La fragilità di questo governo è stata fin dall’inizio individuata dal fatto che una donna ne avesse la leadership. Credo che un po’ tutti ricordino le occhiate che corsero tra Berlusconi e Salvini quando la delegazione tripartita si presentò al Colle e fu Giorgia Meloni a parlare a nome di tutti.
L’opposizione colse allora la palla al balzo sottolineando la novità di una donna al governo, compiacendosi del fatto. Mossa astuta, ben sapendo come una cultura sostanzialmente maschilista prevalga nella coalizione di governo. Al punto di pretendere atteggiamenti da “virago” nelle donne che si prestino alla politica, di tali atteggiamenti compiacendosi apertamente con la Presidente del Consiglio dei ministri. Presidente che oggi si destreggia tra Ucraina, Israele e U.S.A., tentando al tempo stesso improbabili mediazioni con gli stati dell’Africa del Nord, da cui partono i barconi dei migranti che continuano a sbarcare (anche se non tutti) sulle coste italiane, a costo della propria vita.
Se il governo cadrà a breve, sarà per tensioni interne e perché il padrino più qualificato della Meloni, Ignazio La Russa, non potrà, per motivi istituzionali, sbracciarsi più di tanto in difesa della sua pupilla.

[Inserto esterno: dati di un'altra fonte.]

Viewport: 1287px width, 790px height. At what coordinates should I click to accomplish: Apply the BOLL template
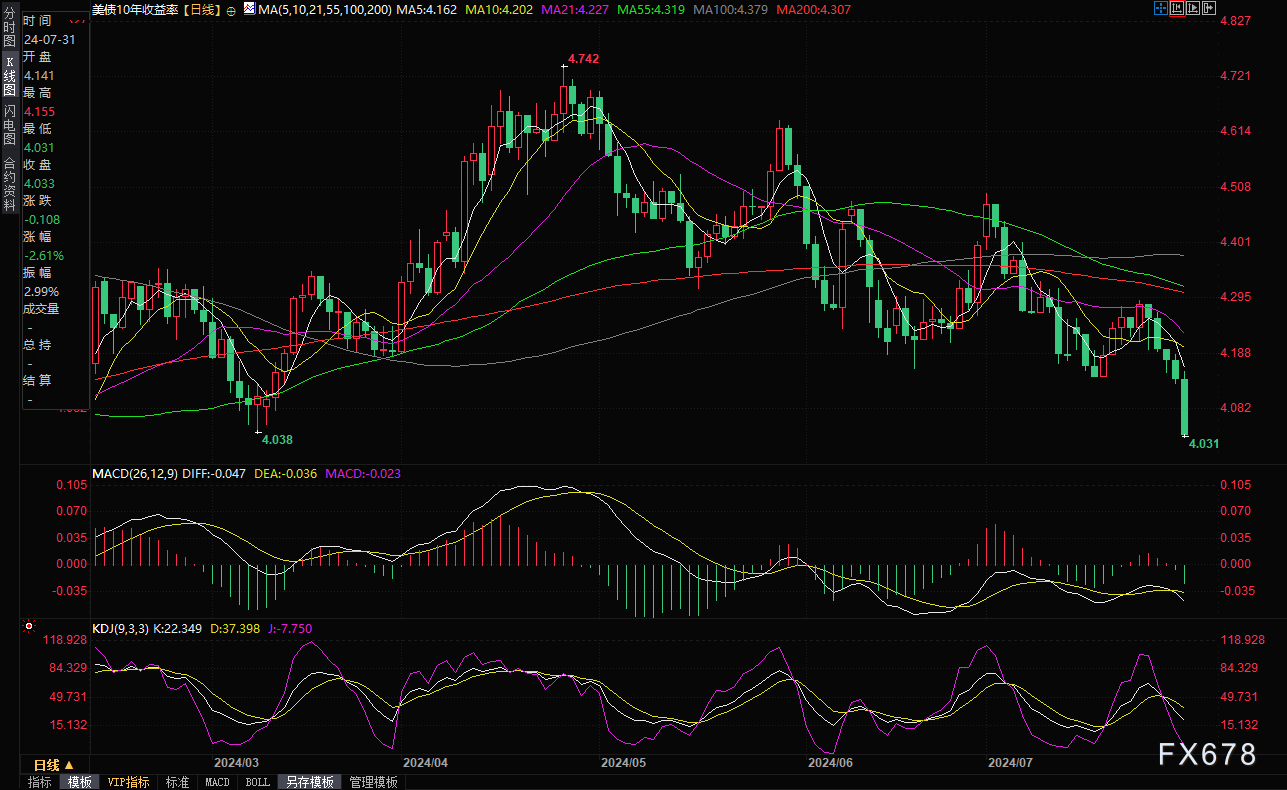pyautogui.click(x=257, y=782)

Volendo essere disincantati e “obiettivi”, il fango piovuto addosso alla Meloni per le vicende della sua vita privata non fa onore a un giornalismo che confonde informazione e pettegolezzo, col pettegolezzo che diventa arma impropria che assai poco elegantemente si abbatte su un avversario.
Per chi però, voglia vedere un po’ aldilà delle apparenze, potrebbe intendersi che, negli spazi del sottopotere di Mediaset, si vada consumando una qualche piccola vendetta che il giornalismo si prende verso l’editoria. Ma è questo un discorso assai complesso che rischia di partire per una tangente che fatti improvvisi basterebbero a smentire in poco tempo. Ci sono famiglie nelle quali si ama lavare i panni sporchi nel segreto delle pareti domestiche.
Mirando alla sostanza dei fatti, si potrebbe avanzare un’ipotesi. Nella prospettiva che prima o poi questo governo, che già vacilla da tempo, dovesse cadere, le altre due componenti che oltre Fratelli d’Italia ne fanno parte, non vogliono tuttavia rinunciare al “potere” acquisito. Perciò, a costo di spostarsi un po’ verso il centro – con Renzi (maestro della strategia dell’attesa) che si è spostato dal centro sicuramente non verso la sinistra –, Lega e Forza Italia potrebbero pensare a un rimpasto, estromettendo, oltre alla Meloni comunque indebolita, qualche ministro scomodo di Fratelli d’Italia, sostituendolo con qualche esponente dei partiti che dall’esterno appoggiano l’attuale compagine governativa.
Va detto che sarebbe una mossa astuta ma non del tutto capace di garantire la sopravvivenza del governo, tri o quadri o pentapartito, fino alla fine della legislatura. Che è quanto l’opposizione, ancora prudentemente divisa, non può fare altro che augurarsi.
L’ideale sarebbe, a prescindere da ogni pregiudiziale di “partito”, che il governo implodesse per il bene di una democrazia che non può fondarsi sul “senso comune” troppo spesso confuso in Italia col buon senso. Il buon senso consiglia infatti che i principi di una Costituzione, un po’ vecchiotta, ma creata da eminenti giuristi e autentici uomini politici, valgono più dei proverbi e dei luoghi comuni.